**Exercise directions:**
Return each of the following records word for word, with every line kept in its original order.

--- start of Stored data ---

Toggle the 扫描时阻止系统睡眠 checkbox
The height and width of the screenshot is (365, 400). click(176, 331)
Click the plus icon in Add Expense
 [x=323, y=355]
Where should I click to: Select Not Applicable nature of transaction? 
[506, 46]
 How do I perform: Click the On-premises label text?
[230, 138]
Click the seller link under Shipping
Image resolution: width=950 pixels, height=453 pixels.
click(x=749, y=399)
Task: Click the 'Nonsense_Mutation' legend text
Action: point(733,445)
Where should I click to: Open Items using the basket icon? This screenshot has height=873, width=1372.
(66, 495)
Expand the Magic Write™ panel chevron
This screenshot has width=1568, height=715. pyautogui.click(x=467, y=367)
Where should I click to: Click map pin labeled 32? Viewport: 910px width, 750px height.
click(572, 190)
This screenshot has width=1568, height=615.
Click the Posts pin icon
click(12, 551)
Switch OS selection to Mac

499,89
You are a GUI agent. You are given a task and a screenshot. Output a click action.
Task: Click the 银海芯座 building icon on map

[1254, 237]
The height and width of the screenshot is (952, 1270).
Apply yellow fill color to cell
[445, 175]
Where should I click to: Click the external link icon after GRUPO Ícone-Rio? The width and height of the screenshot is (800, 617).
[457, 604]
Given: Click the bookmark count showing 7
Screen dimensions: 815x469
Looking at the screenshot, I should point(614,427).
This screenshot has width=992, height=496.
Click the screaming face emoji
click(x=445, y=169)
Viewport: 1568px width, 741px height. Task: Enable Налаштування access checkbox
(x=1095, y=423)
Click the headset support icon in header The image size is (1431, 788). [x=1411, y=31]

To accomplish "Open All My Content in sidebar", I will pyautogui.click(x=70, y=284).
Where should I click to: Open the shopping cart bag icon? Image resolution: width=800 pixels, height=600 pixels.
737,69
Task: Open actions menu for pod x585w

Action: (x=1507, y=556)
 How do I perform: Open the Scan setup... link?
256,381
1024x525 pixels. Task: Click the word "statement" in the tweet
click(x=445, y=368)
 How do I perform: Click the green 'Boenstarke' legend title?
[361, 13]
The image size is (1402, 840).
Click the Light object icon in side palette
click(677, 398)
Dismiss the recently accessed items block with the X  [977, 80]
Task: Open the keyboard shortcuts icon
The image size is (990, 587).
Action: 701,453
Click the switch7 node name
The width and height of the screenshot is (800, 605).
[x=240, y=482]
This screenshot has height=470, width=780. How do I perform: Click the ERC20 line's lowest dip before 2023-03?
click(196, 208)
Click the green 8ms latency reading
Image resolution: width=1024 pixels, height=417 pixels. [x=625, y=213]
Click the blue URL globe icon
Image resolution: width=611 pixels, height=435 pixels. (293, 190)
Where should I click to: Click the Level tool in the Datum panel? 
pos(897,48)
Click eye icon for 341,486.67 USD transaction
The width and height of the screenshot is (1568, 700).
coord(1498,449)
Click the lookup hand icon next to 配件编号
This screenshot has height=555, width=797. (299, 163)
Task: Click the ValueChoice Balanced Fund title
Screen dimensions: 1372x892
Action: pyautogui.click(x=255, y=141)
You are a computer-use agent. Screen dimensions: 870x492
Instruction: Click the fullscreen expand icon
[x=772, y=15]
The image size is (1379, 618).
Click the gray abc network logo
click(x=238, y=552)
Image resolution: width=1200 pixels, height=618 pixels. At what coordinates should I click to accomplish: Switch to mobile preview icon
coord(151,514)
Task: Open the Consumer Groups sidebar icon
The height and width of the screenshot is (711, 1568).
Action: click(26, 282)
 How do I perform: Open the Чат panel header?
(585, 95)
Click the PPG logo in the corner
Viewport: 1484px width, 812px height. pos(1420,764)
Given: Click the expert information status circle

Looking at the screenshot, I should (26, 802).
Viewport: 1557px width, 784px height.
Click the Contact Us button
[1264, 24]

--- end of Stored data ---

**Solution for this task:**
Toggle the 扫描时阻止系统睡眠 checkbox
The height and width of the screenshot is (365, 400). click(176, 331)
Click the plus icon in Add Expense
 [x=323, y=355]
Where should I click to: Select Not Applicable nature of transaction? 
[506, 46]
 How do I perform: Click the On-premises label text?
[230, 138]
Click the seller link under Shipping
Image resolution: width=950 pixels, height=453 pixels.
click(x=749, y=399)
Task: Click the 'Nonsense_Mutation' legend text
Action: point(733,445)
Where should I click to: Open Items using the basket icon? This screenshot has height=873, width=1372.
(66, 495)
Expand the Magic Write™ panel chevron
This screenshot has width=1568, height=715. pyautogui.click(x=467, y=367)
Where should I click to: Click map pin labeled 32? Viewport: 910px width, 750px height.
click(572, 190)
This screenshot has width=1568, height=615.
Click the Posts pin icon
click(12, 551)
Switch OS selection to Mac

499,89
You are a GUI agent. You are given a task and a screenshot. Output a click action.
Task: Click the 银海芯座 building icon on map

[1254, 237]
The height and width of the screenshot is (952, 1270).
Apply yellow fill color to cell
[445, 175]
Where should I click to: Click the external link icon after GRUPO Ícone-Rio? The width and height of the screenshot is (800, 617).
[457, 604]
Given: Click the bookmark count showing 7
Screen dimensions: 815x469
Looking at the screenshot, I should point(614,427).
This screenshot has width=992, height=496.
Click the screaming face emoji
click(x=445, y=169)
Viewport: 1568px width, 741px height. Task: Enable Налаштування access checkbox
(x=1095, y=423)
Click the headset support icon in header The image size is (1431, 788). [x=1411, y=31]

To accomplish "Open All My Content in sidebar", I will pyautogui.click(x=70, y=284).
Where should I click to: Open the shopping cart bag icon? Image resolution: width=800 pixels, height=600 pixels.
737,69
Task: Open actions menu for pod x585w

Action: (x=1507, y=556)
 How do I perform: Open the Scan setup... link?
256,381
1024x525 pixels. Task: Click the word "statement" in the tweet
click(x=445, y=368)
 How do I perform: Click the green 'Boenstarke' legend title?
[361, 13]
The image size is (1402, 840).
Click the Light object icon in side palette
click(677, 398)
Dismiss the recently accessed items block with the X  [977, 80]
Task: Open the keyboard shortcuts icon
The image size is (990, 587).
Action: 701,453
Click the switch7 node name
The width and height of the screenshot is (800, 605).
[x=240, y=482]
This screenshot has height=470, width=780. How do I perform: Click the ERC20 line's lowest dip before 2023-03?
click(196, 208)
Click the green 8ms latency reading
Image resolution: width=1024 pixels, height=417 pixels. [x=625, y=213]
Click the blue URL globe icon
Image resolution: width=611 pixels, height=435 pixels. (293, 190)
Where should I click to: Click the Level tool in the Datum panel? 
pos(897,48)
Click eye icon for 341,486.67 USD transaction
The width and height of the screenshot is (1568, 700).
coord(1498,449)
Click the lookup hand icon next to 配件编号
This screenshot has height=555, width=797. (299, 163)
Task: Click the ValueChoice Balanced Fund title
Screen dimensions: 1372x892
Action: pyautogui.click(x=255, y=141)
You are a computer-use agent. Screen dimensions: 870x492
Instruction: Click the fullscreen expand icon
[x=772, y=15]
The image size is (1379, 618).
Click the gray abc network logo
click(x=238, y=552)
Image resolution: width=1200 pixels, height=618 pixels. At what coordinates should I click to accomplish: Switch to mobile preview icon
coord(151,514)
Task: Open the Consumer Groups sidebar icon
The height and width of the screenshot is (711, 1568).
Action: click(26, 282)
 How do I perform: Open the Чат panel header?
(585, 95)
Click the PPG logo in the corner
Viewport: 1484px width, 812px height. pos(1420,764)
Given: Click the expert information status circle

Looking at the screenshot, I should (26, 802).
Viewport: 1557px width, 784px height.
Click the Contact Us button
[1264, 24]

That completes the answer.